# EXERCISE PROMPT
Please revise the stretch from the start of the material through the line that contains "tap(500, 268)", replacing "Viewport" with "Display area" and leaving everything else unchanged. Return only that stretch.

───── DATA LISTING

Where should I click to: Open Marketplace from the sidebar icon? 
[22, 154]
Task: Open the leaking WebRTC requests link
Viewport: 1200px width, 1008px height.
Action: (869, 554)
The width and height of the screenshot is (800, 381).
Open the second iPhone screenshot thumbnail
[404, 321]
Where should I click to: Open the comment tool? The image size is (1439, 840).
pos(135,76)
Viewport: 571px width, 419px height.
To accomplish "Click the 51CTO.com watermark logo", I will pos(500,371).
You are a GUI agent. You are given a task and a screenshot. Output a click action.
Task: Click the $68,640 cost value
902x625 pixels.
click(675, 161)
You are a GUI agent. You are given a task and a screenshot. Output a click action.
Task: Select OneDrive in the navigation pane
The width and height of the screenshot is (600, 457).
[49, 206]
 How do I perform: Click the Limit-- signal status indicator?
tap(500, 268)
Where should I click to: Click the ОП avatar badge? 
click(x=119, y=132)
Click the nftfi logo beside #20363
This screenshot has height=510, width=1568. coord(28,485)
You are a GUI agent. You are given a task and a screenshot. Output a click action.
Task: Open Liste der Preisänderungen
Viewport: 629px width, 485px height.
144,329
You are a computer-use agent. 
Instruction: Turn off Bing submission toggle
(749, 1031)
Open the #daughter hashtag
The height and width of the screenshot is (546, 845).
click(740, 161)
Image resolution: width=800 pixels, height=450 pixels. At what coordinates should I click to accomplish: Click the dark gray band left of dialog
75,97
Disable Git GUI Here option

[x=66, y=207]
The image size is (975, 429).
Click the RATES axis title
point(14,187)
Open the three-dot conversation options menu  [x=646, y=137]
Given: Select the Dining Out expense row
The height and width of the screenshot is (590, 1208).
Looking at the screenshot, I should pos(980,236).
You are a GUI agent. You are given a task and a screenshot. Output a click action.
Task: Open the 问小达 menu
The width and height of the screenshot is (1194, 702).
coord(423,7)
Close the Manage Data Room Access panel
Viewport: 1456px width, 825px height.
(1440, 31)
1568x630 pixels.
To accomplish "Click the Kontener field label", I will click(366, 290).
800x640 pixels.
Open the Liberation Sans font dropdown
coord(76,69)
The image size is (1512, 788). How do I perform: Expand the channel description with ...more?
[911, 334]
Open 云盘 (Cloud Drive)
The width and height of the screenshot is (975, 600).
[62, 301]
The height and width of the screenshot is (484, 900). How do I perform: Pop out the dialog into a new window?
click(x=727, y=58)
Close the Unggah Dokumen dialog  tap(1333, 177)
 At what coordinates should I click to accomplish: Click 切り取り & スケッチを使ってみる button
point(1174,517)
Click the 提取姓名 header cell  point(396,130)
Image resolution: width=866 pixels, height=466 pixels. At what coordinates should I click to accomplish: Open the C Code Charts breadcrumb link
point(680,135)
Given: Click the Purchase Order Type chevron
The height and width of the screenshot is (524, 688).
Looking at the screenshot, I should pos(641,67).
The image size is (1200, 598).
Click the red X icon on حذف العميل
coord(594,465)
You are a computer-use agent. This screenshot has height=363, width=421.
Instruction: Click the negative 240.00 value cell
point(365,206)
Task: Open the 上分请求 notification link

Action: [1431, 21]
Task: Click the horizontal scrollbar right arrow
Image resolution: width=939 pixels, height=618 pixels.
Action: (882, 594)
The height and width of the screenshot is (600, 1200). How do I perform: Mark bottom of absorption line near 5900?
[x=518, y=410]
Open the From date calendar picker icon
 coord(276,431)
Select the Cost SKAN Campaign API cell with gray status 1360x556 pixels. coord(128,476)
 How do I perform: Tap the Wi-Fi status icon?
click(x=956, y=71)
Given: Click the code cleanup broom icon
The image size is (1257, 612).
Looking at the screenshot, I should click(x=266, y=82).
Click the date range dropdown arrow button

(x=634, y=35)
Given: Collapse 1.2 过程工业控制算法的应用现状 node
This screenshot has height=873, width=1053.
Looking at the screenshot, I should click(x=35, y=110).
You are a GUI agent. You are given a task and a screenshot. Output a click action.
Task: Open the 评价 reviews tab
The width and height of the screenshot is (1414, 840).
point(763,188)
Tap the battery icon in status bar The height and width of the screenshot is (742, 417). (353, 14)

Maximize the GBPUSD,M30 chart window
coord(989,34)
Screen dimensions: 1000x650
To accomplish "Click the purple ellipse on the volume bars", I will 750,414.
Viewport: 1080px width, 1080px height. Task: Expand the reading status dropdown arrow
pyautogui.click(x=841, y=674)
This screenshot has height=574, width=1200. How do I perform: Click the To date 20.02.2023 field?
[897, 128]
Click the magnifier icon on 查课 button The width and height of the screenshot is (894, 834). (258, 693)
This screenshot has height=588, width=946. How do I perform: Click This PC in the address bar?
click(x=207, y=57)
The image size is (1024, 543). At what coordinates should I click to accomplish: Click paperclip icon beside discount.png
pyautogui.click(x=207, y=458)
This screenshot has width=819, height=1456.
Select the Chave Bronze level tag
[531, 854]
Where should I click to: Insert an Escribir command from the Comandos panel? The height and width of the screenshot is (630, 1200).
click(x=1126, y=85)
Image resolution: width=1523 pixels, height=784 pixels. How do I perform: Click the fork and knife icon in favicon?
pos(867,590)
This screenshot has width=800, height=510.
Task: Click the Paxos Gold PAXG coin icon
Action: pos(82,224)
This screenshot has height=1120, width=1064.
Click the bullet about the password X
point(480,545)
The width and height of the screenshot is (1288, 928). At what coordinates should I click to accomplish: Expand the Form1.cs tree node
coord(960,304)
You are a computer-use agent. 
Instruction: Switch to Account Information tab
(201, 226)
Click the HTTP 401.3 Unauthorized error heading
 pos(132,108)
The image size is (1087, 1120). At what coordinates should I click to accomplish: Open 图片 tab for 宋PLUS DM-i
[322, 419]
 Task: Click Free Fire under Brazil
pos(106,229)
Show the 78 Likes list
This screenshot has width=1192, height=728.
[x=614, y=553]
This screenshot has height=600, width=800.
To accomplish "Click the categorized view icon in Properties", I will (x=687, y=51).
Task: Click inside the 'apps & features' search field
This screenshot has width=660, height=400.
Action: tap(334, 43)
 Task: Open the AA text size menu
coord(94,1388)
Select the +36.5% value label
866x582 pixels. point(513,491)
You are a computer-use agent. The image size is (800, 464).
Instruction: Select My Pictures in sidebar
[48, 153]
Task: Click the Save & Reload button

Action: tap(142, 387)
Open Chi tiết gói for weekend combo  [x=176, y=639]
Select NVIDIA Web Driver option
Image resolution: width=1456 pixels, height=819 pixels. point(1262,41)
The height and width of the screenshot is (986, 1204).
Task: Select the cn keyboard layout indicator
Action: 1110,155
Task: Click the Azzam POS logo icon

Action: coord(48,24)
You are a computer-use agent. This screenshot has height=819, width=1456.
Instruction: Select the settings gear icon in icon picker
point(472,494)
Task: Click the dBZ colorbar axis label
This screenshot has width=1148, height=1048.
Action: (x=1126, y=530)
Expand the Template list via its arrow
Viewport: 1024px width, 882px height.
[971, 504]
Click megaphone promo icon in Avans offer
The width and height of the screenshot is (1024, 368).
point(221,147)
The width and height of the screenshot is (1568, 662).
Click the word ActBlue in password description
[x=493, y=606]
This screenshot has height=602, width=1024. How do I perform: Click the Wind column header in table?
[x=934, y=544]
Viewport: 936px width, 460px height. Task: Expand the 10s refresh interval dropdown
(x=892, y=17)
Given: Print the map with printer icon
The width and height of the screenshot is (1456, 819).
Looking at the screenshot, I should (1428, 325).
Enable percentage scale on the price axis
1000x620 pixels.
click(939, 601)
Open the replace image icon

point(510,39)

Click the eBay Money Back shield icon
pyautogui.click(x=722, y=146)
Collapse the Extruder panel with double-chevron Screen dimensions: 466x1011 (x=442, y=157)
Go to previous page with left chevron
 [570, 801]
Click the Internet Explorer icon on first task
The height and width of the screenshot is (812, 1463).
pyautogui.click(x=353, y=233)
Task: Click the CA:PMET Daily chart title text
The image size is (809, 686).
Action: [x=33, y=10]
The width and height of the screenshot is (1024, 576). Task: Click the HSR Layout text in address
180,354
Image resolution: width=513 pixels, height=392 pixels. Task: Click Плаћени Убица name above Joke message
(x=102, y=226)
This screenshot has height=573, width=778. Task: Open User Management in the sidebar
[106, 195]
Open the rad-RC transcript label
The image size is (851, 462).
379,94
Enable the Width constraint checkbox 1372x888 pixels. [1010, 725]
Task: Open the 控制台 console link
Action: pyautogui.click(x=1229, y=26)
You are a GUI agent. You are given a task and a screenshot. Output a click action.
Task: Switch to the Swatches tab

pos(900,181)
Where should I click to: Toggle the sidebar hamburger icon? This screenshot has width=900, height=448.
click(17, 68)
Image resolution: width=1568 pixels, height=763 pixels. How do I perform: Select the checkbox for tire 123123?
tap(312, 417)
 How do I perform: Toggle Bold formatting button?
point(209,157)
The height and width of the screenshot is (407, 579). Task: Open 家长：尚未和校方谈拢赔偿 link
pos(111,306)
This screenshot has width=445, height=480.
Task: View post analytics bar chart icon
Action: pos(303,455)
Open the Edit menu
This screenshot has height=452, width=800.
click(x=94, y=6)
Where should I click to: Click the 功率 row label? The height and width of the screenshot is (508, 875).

──────────

# RESULT FOR THIS EXERCISE
Where should I click to: Open Marketplace from the sidebar icon? 
[22, 154]
Task: Open the leaking WebRTC requests link
Display area: 1200px width, 1008px height.
Action: (869, 554)
The width and height of the screenshot is (800, 381).
Open the second iPhone screenshot thumbnail
[404, 321]
Where should I click to: Open the comment tool? The image size is (1439, 840).
pos(135,76)
Display area: 571px width, 419px height.
To accomplish "Click the 51CTO.com watermark logo", I will pos(500,371).
You are a GUI agent. You are given a task and a screenshot. Output a click action.
Task: Click the $68,640 cost value
902x625 pixels.
click(675, 161)
You are a GUI agent. You are given a task and a screenshot. Output a click action.
Task: Select OneDrive in the navigation pane
The width and height of the screenshot is (600, 457).
[49, 206]
 How do I perform: Click the Limit-- signal status indicator?
tap(500, 268)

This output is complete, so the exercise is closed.